The tax authority accepts the methods prescribed by the OECD, i.e., CUP, RPM, Cost Plus, TNMM and Profit Split; and has indicated that it will subscribe to the OECD view on accepting a best method approach as long as this is substantiated. The tax authority may require that adjustments be made to foreign comparable company results used to benchmarking the results of the South African entity, to compensate for differences in risks assumed by entities operating in a different jurisdiction.

Transfer pricing penalties

Any adjustments made by the tax authority under §31 are deemed to be dividends, and the Secondary Tax on Companies (STC) at a rate of 10% will be levied which is non-discretionary. There are no other specific penalties for transfer pricing, but general penalty rules are applicable, which could reach 200% of the additional tax resulting from an adjustment (in the event of default, omission, incorrect disclosure or misrepresentation).

Penalty relief

Where taxpayers have made conscientious efforts to establish transfer prices that comply with the arm’s length principle, and have prepared documentation to evidence such compliance, the tax authority is likely to take the view that the taxpayer’s transfer pricing practices represent a lower tax risk. Accordingly, the preparation of sound and consistent transfer pricing practices may reduce the possibility of an audit and, therefore, reduce the likelihood of incurring penalties.

Documentation requirements

Section 31 is discretionary therefore initially the burden rests with the tax authority (although this changes with effect from years commencing on or after 1 October 2011). Once the tax authority has arrived at a view, the taxpayer has the burden of proof to demonstrate that its prices are arm’s length. Under the new legislation (effective 1 October 2011), this burden initially rests with the taxpayer. The best way to discharge the burden of proof is by developing a transfer pricing policy, determining the arm’s length amount and voluntarily producing documentation to evidence the analysis undertaken. Having said this, the tax authority would expect taxpayers to have created, referred to and retained transfer pricing documentation in accordance with prudent business management principles (i.e., the principles that would govern the process of evaluating a business decision at a similar level of complexity and importance).

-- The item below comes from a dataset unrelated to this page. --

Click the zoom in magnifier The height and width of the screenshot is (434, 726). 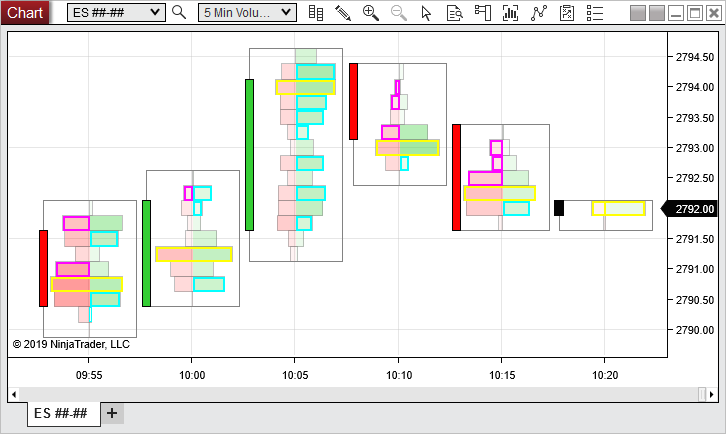[x=371, y=13]
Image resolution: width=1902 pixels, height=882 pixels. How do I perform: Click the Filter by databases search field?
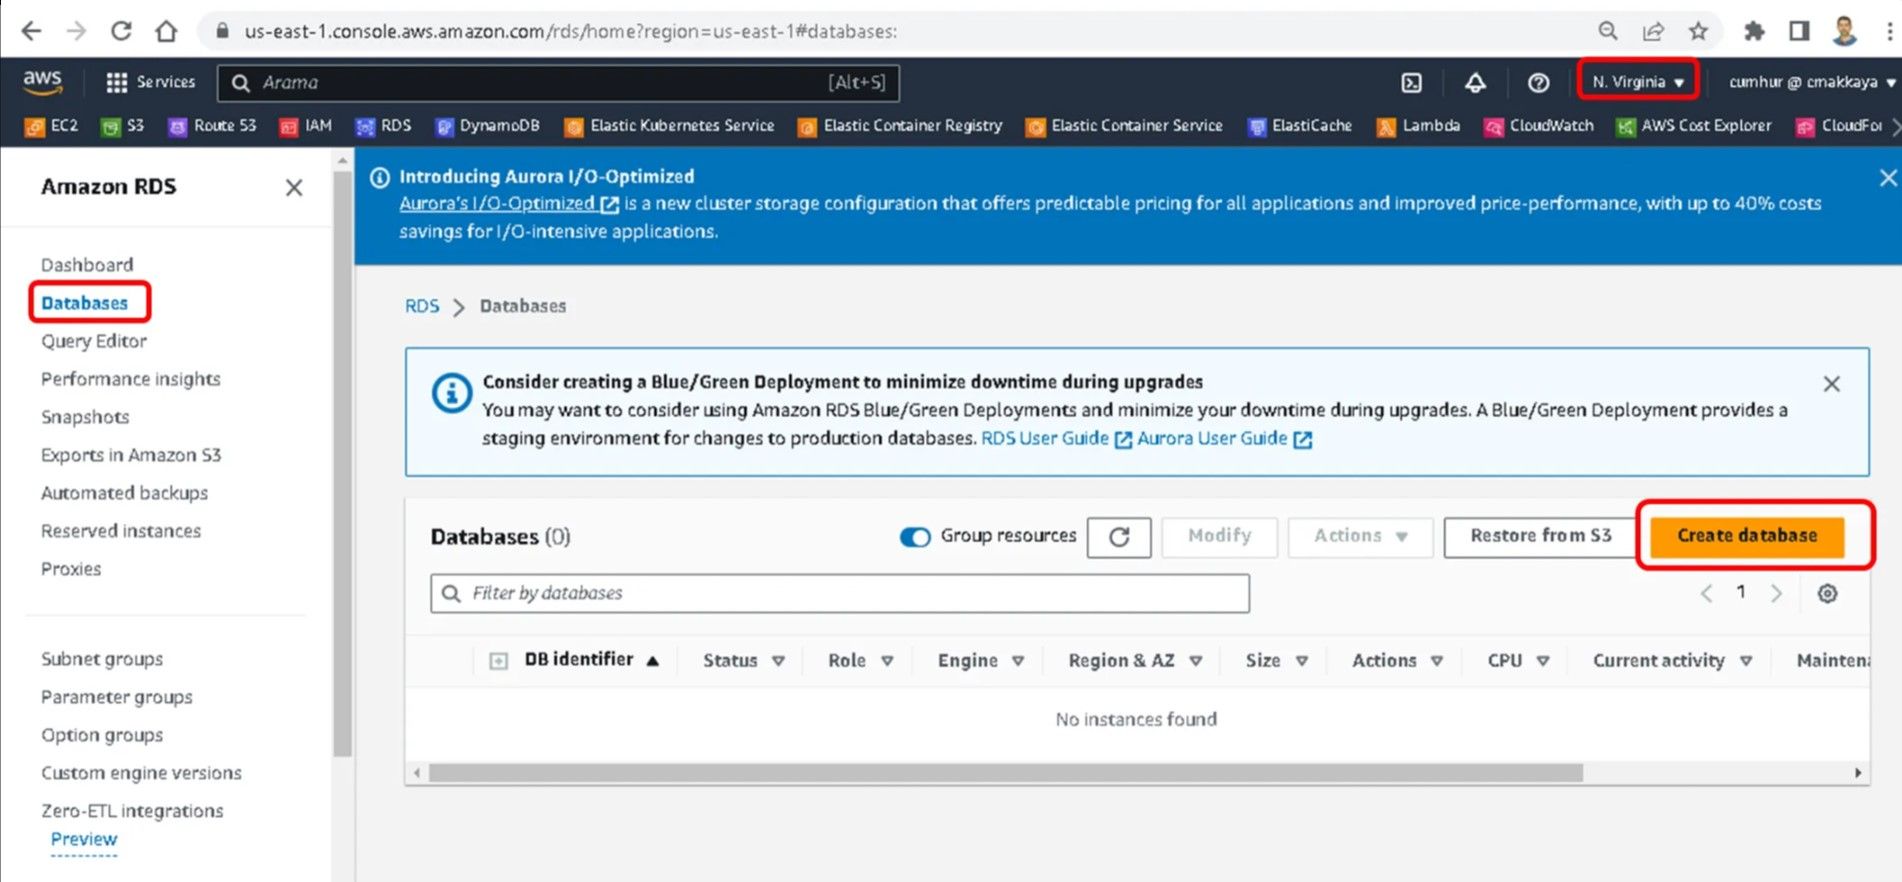coord(840,594)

No specific documentation requirements exist however there is an inherent requirement in that the tax authority is of the view that by not preparing documentation, a company is not adequately monitoring the policies in place and cannot support that they result in an arm’s length outcome.

Documentation deadlines

Transfer pricing documentation should be prepared not later than the date of submission of a tax return affected by the intercompany transactions. Tax returns are due 12 months after a company’s financial year-end with no further extension.

Statute of limitations on transfer pricing assessments

The statute of limitations is three years from the date of assessment. Section 79 of the Act provides that an assessment will prescribe three years from the date of issue. However where the tax authority is of the view there was fraud, misrepresentation or non-disclosure of material facts, this will not apply.

Return disclosures/related-party disclosures

Very limited disclosure at present around whether related party transactions occurred, some limited questions on their nature, notably around lending arrangements and management services, a question on the existence of documentation and a question asking if the transactions occurred at arm’s length.

Audit risk/transfer pricing scrutiny

The tax authority follows a risk matrix in assessing the level of transfer pricing risk. This follows two steps, an initial review of the information lodged with the tax return and possibly from a questionnaire issued, followed by a more thorough investigation into the documentation and results. If risk is found to exist they will then proceed into a desk and possibly a field audit. The last couple of years have seen some significant assessments being raised.

APA opportunity

Currently South Africa does not have an APA program although it is being considered. The legislation also currently prohibits the tax authority from providing an advanced ruling on a transfer pricing matter.